> Exercise directions
After reading the lines below, count those that contain "will" and give the count alone.

> Material to process
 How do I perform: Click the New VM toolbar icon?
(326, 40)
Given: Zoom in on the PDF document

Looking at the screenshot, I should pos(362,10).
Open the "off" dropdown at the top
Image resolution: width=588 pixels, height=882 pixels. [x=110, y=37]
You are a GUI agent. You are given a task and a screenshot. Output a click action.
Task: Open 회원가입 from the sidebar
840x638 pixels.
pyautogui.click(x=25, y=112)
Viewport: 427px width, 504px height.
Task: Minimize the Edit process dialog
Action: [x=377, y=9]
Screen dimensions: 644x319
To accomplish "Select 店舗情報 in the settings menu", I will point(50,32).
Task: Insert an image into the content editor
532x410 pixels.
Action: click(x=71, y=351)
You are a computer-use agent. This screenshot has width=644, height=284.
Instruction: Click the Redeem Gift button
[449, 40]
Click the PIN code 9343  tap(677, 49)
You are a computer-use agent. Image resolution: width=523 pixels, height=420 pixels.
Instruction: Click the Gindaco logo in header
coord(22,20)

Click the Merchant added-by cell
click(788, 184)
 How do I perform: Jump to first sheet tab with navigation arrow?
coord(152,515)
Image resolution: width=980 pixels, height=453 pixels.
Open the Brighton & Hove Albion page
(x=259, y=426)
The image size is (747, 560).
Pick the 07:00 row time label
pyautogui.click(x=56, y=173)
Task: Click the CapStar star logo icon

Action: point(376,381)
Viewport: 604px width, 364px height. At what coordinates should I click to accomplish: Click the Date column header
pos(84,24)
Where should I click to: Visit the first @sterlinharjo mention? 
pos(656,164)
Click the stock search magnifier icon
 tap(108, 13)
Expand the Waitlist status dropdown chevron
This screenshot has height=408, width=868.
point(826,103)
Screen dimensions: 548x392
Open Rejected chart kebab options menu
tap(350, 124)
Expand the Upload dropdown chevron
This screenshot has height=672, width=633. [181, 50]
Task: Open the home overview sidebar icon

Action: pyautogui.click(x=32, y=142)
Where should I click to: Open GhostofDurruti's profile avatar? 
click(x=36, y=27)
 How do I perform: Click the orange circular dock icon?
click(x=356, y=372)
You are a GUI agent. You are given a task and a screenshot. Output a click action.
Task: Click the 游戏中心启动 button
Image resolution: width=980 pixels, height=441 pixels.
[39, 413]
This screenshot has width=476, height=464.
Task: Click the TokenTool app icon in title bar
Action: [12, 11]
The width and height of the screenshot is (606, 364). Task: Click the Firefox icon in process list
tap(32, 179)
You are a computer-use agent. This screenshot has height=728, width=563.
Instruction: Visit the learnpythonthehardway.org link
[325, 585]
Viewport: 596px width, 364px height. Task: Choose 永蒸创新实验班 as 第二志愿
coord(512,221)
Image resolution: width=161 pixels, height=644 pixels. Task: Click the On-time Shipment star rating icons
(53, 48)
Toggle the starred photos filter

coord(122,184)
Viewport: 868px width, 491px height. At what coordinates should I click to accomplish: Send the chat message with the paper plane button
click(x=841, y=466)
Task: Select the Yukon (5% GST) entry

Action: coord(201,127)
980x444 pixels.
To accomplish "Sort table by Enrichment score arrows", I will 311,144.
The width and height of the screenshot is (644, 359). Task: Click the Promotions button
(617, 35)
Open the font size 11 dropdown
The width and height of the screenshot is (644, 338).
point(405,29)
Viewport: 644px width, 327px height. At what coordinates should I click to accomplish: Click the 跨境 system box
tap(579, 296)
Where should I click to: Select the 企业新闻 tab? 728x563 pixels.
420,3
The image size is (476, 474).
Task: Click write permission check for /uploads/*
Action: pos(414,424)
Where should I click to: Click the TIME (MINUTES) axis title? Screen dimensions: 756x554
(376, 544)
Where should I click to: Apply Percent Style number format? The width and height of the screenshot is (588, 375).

> Response to the task
2